Baca juga : Cerdas Cermat, juga Kelompencapir Pak RHS
Sediakan dana Rp5.000.000
Dalam pertemuan dengan Kabid Pembina SMP itu, si Kabid menyebutkan angka Rp5.000.000 yang harus dipersiapkan sebagai “uang pelicin.”
Menurut si guru honorer tersebut, sempat terjadi tawar menawar dengan si Kabid, agar diturunkan dari Rp5.000.000 ke Rp2.500.000. Namun, penawaran itu tidak terpenuhi, sehingga angka Rp5.000.000 yang harus disediakan.
“Saya sudah dengar dari pengalaman teman-teman sebelumnya, memang harus disiapkan uang tersebut. Dalam pertemuan itu, saya hanya membawa uang tidak sebanyak yang disebutkan. Jadi saya harus dua kali menyampaikannya,” kata si guru honorer.
Tidak tahu Bupati RHS sebutkan tidak ada kutipan apa pun
Kejadian yang dialami si guru honorer tersebut, sesudah Pemerintah Kabupaten Simalungun, dipimpin Radiapoh Hasiholan Sinaga (RHS), yang di masa kampanye pada Pilkada Serentak 2020 hingga saat ini, tetap komit dengan giatnya menyuarakan bahwa tidak akan ada lagi uang kutipan apa pun, uang cas atau yang disebut-sebut uang pulsa.
“Saya tidak tahu kalau sekarang tidak ada pengutipan apa pun. Saya masih ingat bagaimana teman saya yang lain, dapat diangkat jadi PTT karena menyediakan dana,” katanya.
Kabar adanya kutipan dana untuk menjadi PTT di lingkungan Dinas Pendidikan itu pun – menurut informasi sampai ke RHS – dan si Kabid dipanggil dan diperintahkan untuk mengembalikan uang yang sudah diterimanya. Efeknya, si Kabid pun dicopot.
Baca juga : Bersih-bersih Tapian Dolok, kuliner dan produk UMKM
Belum dikembalikan juga
Si guru honorer – yang masih melajang itu – sudah tiga bulan berjalan permasalahan yang dihadapinya, uang yang Rp5.000.000 itu, belum juga dikembalikan.

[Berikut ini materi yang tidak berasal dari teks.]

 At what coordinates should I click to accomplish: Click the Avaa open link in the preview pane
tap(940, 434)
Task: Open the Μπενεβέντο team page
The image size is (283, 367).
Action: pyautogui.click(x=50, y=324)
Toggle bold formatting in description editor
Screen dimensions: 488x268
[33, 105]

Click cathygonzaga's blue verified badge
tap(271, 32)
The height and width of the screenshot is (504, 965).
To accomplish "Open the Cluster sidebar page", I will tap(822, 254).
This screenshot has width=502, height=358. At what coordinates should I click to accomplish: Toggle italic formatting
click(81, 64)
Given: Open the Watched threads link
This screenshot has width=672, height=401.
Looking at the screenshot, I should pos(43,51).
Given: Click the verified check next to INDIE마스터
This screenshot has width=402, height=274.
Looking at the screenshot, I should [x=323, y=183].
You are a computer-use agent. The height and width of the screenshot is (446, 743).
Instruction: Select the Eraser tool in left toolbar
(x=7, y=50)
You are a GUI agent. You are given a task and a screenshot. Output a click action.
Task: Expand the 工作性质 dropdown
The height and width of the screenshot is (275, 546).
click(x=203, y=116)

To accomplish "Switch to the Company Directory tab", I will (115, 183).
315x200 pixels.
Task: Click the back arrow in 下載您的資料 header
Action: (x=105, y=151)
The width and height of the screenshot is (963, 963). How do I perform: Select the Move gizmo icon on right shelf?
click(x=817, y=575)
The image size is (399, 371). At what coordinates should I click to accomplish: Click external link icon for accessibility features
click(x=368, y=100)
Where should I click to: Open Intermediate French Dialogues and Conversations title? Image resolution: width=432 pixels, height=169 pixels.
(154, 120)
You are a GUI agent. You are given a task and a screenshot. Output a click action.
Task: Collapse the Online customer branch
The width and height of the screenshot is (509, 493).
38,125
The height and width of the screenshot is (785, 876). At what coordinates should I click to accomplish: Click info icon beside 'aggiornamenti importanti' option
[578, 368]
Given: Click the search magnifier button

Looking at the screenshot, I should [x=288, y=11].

“Saya sudah hubungi lewat telepon, tidak pernah ada jawaban. Mau mendatangi rumahnya, saya tidak ada yang menemani,” kata guru honorer itu.
Ironisnya, teman-temannya si guru honorer itu, yang sama-sama menyerahkan dana Rp5.000.000 karena punya “kekuatan” untuk mendatangi si mantan Kabid Pembinaan SMP tersebut, uangnya sudah dikembalikan utuh Rp5.000.000.
“Saya berharap sekali uang itu dikembalikan,” kata si guru honorer yang sangat membutuhkan uang tersebut.
Masih dalam proses
Menurut si guru honorer, berkas (dokumen) kelengkapan administrasinya dan beberapa teman mereka, sudah sampai ke pihak Dinas Pendidikan.
“Pengajuan untuk menjadi PTT, kami dengar sudah sampai juga ke Dinas Pendidikan. Jadi masih dalam proses. Namun, saya masih tetap berharap, uang saya dapat Kembali,” katanya.
Guru tenaga honorer itu, masih tetap mengajar di SMP Negeri dengan honor bulanan Rp1.080.000. Artinya, dengan gajinya yang 5 bulan, si guru honorer tersebut, harus menyerahkan dana Rp5.000.000 kepada mantan Kabid Pembinaan SMP tersebut. (***)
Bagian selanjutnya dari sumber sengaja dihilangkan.